Here are some photos of the "peanut" we gave Shama for her third birthday. We still have to make sure it's inflated to the right height and then figure out which exercises to have her do. Fun times ahead . . .

Product details . . .

_FitPAWS® TRAX™ Peanut

40cm, 50cm, 60cm

- NEW TRAX™ Surface Prevents Slipping and Provides Neurosensory Stimulation
- NEW Burst-Resistant Design Provides Safe Balance Platform for Conditioning and Rehabilitation Exercises.

Build Core Strength
Promote Good Form
Boost Confidence
Improve Joint Health_

If you're interested in getting one, register at their website, then wait for a sale!

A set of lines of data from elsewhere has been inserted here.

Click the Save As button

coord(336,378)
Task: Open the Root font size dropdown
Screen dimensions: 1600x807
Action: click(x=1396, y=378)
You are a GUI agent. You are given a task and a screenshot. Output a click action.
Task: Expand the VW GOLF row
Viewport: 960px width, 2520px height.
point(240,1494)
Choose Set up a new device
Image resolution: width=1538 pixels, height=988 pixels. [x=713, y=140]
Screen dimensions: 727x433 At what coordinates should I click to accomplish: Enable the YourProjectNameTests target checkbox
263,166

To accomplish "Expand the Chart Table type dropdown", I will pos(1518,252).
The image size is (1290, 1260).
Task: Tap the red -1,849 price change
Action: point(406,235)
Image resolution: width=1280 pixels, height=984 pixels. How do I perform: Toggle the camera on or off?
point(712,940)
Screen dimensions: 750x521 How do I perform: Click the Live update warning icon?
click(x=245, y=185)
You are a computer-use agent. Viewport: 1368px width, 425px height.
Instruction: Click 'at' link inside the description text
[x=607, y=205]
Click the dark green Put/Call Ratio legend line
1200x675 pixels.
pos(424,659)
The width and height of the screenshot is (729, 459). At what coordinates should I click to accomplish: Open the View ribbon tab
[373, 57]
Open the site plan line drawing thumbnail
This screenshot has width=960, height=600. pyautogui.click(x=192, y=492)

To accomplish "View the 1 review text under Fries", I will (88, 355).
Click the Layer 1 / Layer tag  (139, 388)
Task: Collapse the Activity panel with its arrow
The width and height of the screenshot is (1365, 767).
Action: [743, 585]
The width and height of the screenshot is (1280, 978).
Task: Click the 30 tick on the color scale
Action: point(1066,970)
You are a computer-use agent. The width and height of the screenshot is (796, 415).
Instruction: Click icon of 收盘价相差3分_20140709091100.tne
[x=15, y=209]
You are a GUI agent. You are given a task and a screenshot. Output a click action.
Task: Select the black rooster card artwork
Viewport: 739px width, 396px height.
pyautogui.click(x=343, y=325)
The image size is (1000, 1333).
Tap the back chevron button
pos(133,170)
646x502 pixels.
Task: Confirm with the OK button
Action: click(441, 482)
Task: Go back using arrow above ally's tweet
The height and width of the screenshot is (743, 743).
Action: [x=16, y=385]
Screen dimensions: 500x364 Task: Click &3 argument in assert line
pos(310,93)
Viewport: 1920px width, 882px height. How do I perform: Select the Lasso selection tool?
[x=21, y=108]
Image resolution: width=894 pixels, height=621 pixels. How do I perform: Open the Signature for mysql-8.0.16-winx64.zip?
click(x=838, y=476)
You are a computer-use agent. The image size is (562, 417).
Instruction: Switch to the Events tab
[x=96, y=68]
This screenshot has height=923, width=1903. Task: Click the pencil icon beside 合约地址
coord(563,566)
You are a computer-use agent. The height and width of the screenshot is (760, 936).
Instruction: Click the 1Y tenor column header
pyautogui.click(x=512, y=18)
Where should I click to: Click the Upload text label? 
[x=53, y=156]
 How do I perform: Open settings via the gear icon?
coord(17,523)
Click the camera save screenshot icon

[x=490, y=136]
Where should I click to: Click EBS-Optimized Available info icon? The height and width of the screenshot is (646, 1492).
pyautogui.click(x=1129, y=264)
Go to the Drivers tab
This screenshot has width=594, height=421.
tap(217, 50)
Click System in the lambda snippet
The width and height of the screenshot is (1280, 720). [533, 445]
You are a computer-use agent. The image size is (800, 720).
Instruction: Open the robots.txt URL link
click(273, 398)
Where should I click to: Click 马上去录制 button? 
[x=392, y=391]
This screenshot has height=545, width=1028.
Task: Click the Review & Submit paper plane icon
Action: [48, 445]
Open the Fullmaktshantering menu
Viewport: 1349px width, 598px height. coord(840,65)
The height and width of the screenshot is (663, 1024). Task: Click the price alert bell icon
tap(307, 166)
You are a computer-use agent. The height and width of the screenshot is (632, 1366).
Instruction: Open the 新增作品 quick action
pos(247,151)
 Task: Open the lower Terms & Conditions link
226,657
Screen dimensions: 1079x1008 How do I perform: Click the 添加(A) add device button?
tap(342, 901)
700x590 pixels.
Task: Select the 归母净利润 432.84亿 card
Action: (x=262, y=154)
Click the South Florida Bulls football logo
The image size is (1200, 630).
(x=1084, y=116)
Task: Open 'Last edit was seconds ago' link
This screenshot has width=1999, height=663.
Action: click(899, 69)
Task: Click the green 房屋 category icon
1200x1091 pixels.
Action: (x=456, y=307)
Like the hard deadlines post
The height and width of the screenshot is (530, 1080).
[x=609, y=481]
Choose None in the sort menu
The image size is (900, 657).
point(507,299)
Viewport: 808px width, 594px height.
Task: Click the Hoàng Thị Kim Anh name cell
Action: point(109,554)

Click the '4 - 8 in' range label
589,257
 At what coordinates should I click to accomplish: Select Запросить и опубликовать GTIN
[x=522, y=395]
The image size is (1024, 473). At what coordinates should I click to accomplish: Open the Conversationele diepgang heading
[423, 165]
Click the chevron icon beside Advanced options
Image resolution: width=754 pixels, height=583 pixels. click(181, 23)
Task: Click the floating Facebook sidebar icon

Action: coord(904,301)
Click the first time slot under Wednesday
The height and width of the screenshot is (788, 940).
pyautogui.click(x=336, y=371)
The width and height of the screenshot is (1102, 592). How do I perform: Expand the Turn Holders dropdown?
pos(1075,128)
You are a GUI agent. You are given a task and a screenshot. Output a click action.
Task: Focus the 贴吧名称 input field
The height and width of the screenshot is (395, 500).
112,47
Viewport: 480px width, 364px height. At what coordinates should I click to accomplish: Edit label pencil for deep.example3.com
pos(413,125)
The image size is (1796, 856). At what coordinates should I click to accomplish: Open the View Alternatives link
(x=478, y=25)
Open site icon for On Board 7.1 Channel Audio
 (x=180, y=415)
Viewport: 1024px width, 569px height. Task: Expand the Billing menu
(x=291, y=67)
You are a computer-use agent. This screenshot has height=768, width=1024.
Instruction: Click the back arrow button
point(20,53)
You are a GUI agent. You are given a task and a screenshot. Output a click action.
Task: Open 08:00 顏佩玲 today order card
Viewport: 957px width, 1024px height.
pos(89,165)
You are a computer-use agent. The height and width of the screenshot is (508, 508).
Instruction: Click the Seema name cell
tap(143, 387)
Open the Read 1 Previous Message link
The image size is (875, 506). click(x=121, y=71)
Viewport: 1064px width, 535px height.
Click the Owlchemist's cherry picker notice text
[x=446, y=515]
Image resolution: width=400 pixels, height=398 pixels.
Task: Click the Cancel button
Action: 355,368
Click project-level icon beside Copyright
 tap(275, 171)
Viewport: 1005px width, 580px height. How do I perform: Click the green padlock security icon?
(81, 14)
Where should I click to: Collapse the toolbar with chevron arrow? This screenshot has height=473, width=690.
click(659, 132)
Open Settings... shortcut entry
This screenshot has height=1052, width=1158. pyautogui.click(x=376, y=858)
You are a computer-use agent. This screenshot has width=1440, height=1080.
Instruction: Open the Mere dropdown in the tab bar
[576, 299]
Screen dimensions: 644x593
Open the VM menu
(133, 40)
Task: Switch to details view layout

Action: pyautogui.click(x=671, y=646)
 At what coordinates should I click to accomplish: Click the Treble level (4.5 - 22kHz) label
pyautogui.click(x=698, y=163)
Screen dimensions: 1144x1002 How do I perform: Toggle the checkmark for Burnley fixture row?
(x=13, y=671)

(Can you tell it's been rainy here? And I sometimes think I shouldn't bother combing the hair on top of her head; her style looks kind of cute when it's messy like this! The clips also stay in better . . .)


----------



## Bowie's Mom (Oct 1, 2016)

Loving the messy top knot, there's something to be said about imperfect perfection!


----------



## Ollie"s Mom (May 23, 2014)

She is cute all the time. It makes no difference.


----------



## Jackie from Concrete WA (Mar 23, 2015)

Never seen anything like that peanut! Let us know how it works for you.


----------